__List of tasks__.
- A) According to the cottage market report excerpt, what percentage of Canadian cottage owners have decided not to sell this year?
- B) Extend the cottage market report excerpt past its final sentence.

## BEGIN Page extract

From the RE/MAX Network:
A flood of listings hasn’t hit Canada’s recreational property market this spring, and is unlikely to transpire this year, according to insights fromRE/MAX Canada’s 2024 Cottage Trends Report. Despite the affordability challenges and higher interest rates that characterized the 2023 real estate market, Canada’s cottage owners are choosing to hold on to their properties in 2024 rather than selling off – a trend that’s likely influenced by the desirable quality of life alongside the prospect of future returns on recreational property ownership.
The report examines market activity in 22 recreational markets nationwide – including Muskoka and Haliburton. The report finds an anticipated 6.8 per rise in national recreational property prices for 2024, an increase in sales in 61.9 per cent of markets and that 64 per cent of Canadian cottage owners have decided not to sell this year.
It also analyzes the potential impact the recent change in the capital gains tax could have on recreational owners across the country before the June 25 deadline.

## END Page extract
## BEGIN Information shown

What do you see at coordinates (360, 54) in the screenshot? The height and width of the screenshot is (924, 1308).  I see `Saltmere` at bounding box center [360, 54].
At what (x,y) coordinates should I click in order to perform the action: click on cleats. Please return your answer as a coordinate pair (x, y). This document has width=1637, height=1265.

## END Information shown

__Results__.
- A) 64 percent.

- B)
In Muskoka and Haliburton, key insights include:
- Muskoka and Haliburton are experiencing balanced markets. There is currently an increase of inventory.
- Average sale prices are likely to increase by three per cent in Muskoka and six per cent in Haliburton by the end of 2024.
- Number of sales are likely to increase by five per cent in Muskoka and eight per cent in Haliburton by the end of 2024, due to high inventory and many buyers still looking for recreational properties.
Looking ahead, RE/MAX brokers and agents in Canada are anticipating an increase in recreational prices by 6.8 per cent. Meanwhile, the number of sales is expected to rise in the majority of regions analyzed (61.9 per cent), increasing between three per cent upwards of 50 per cent this year.
Demographic shift in the market
According to RE/MAX brokers and agents, families and young couples have become a significant driver of activity in 59 per cent of recreational markets across Canada. Historically, sales have primarily been propelled by retirees, who were the dominant demographic in 91 per cent of markets analyzed by RE/MAX in 2018.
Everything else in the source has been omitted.